Auto-terapia
2020 Puebla (COVID)Han sido algunos días desde la última vez que escribí, sin demasiada razón mas que no tener demasiado qué escribir, ni tampoco mucha inclinación de hacerlo. No me obligo a hacer nada, escribir a diario es algo que hago cuando lo necesito, no necesito escribir a diario.
Ahora que lo pienso, el lenguaje es algo truculento en este caso, cuando la gente dice necesito ir al gimnasio diario realmente quiere decir tengo que ir al gimnasio diario pero eso tampoco quiere decir lo que parece, si realmente fuésemos honestos escribiríamos me obligo a ir al gimnasio diario.
Esta mañana desperté demasiado temprano como para levantarme, así que me senté a meditar.
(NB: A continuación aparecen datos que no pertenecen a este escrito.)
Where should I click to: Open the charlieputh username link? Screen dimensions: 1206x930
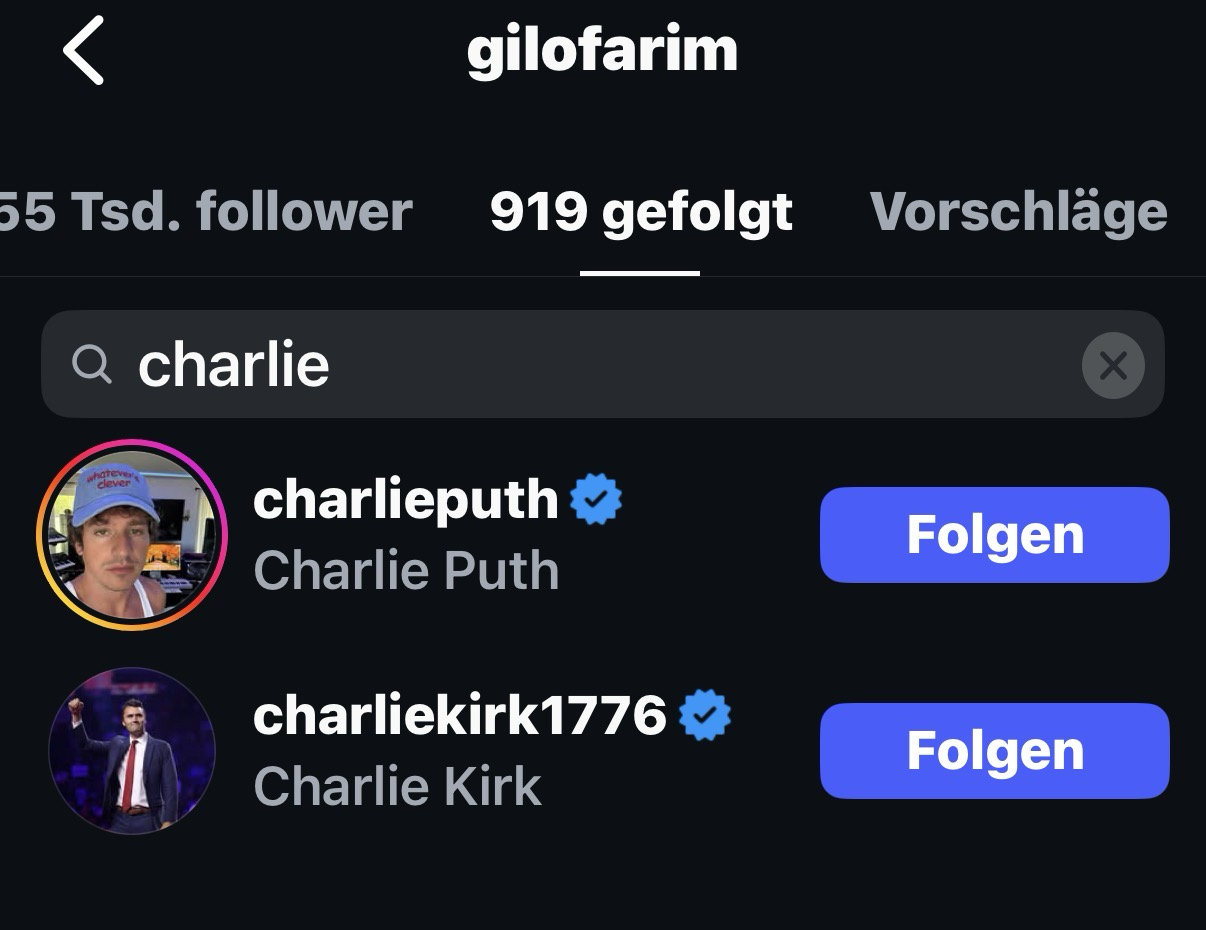point(405,499)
Noté mi mente llena de diálogos tontos, yéndose a lugares banales (resentimientos porque todo lo que me regaló mi familia esta navidad salió mal, y luego un discurso victimizante de que no puedo depender de ellos). Es la cosa más peculiar, porque sé muy bien lo absurdo y tóxico de este diálogo, pero a la vez juzgarlo sólo hace que la crítica que estaba dirigida contra mi familia se torne en contra de mi mismo.
Comencé a fijar la atención al entrecejo y luego al corazón, pero en este estado de somnolencia no soy el dueño de mi atención, y al poco rato volvía el diálogo victimizante—¡pero porqué! Veo esta parte crítica en los demás, pero se expresa exteriormente. Gaby, mi vecina, nunca critica a su familia ni a ella misma. De hecho, la culpa de lo que sus numerosas desgracias siempre son debido a alguien fuera de su círculo cercano, su mala salud es culpa de su doctor, por ejemplo. Ayer dijo “yo nunca tomo azúcar” mientras sorbía coca cola, por ejemplo. Está en su sombra.
Hace tiempo leí que Tim Ferris recomendaba a una mujer que recomendaba una técnica parecida a CBT, en la que hiciera que cuestionaras el origen de estas críticas como algo interno, pero el caso no era interiorizar el ojo acusador, sino preguntarse: “qué es los que me está molestando del otro que no estoy viendo en mi mismo?”, y en este caso, si invierto la situación, diría: mi familia no puede depender de mí. Pero no resuena con mi propio sentimiento, pero sí hay algo tangencialmente relacionado: no quiero que mi familia dependa de mí.
Esto es un nudo demasiado delicado como para desenredar en semi-público, lo haré en mi libreta.
El caso es que—como no podía reemplazar este discurso tóxico de mi cabeza—lo que decidí hacer fue pensar en algo más útil. Normalmente no logro cambiar el tema de conversación, pero curiosamente en este caso sí lo logré. Llegué a la conclusión que debo apostar por disolver Method of Action e integrarlo a mi propia presencia. Que method.ac sea mi página personal, los juegos mis proyectos, el twitter mi cuenta personal, etc. No tiene caso operar de manera fragmentada. Es el camino más directo a la unicidad y a la autenticidad.
Todo esto venía con una serie de razonamientos y proyectos, uno de los cuales era pensar de forma temática durante varios días, y quizás allí deba de establecer la dirección de mi pensamiento, para entender realmente lo que quiero hacer, porque mis intenciones de dividir mi presencia profesional y personal se han encontrado con resistencia característica de estar yendo por el camino equivocado.
Hoy tuve un sueño que me indicó claramente que he de dejar de ser contracultural y subirme al tren del metamodernismo. No puedo negar que son un seguidor de la virtud, de todo aquello que es bueno, verdadero y bello. Cuando me siente a escribir, será en esta dirección.